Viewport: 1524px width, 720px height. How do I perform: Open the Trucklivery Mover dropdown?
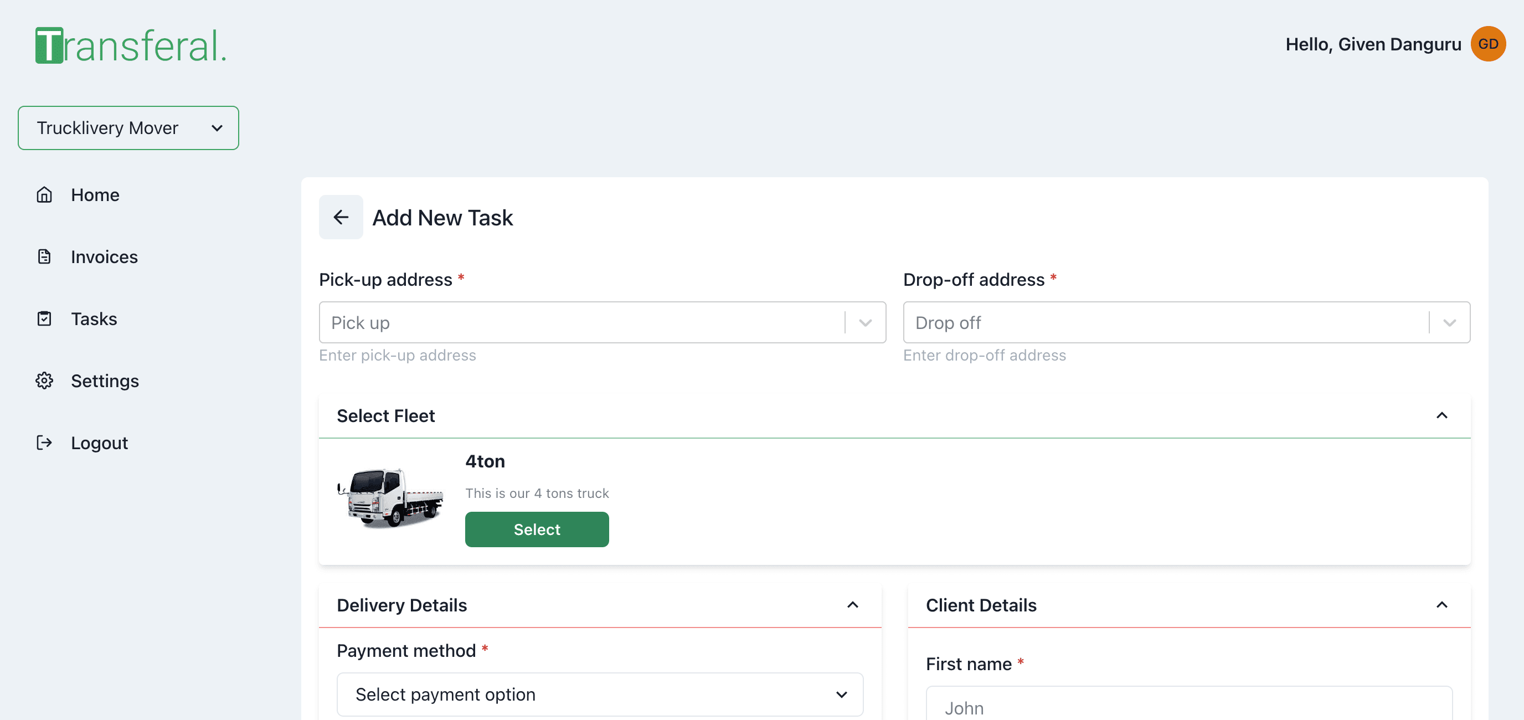coord(128,128)
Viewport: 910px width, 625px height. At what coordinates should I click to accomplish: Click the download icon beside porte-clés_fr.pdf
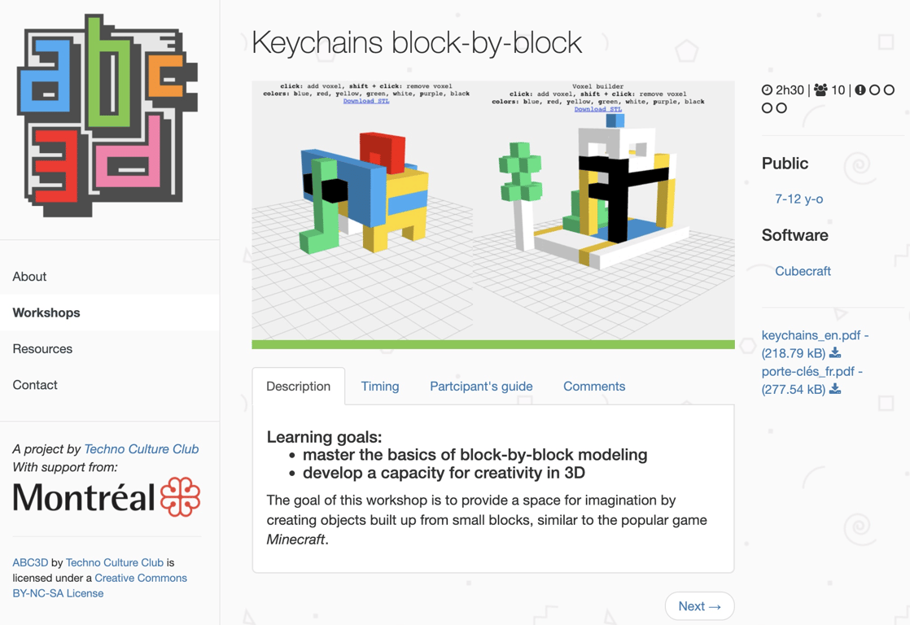(x=835, y=389)
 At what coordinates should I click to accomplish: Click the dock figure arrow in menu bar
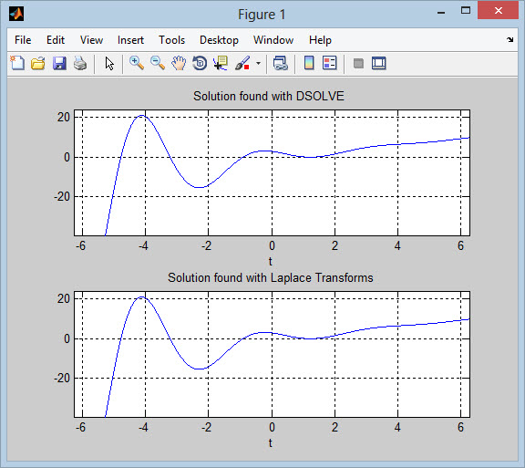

======

=== The request ===
Return the records word for word, from the line containing "Viewport: 910px width, 625px" through the end of the records, and omit the pictures.

=== Output of the exercise ===
Viewport: 910px width, 625px height. At what coordinates should I click to accomplish: Click the download icon beside porte-clés_fr.pdf
(x=835, y=389)
 At what coordinates should I click to accomplish: Click the dock figure arrow in menu bar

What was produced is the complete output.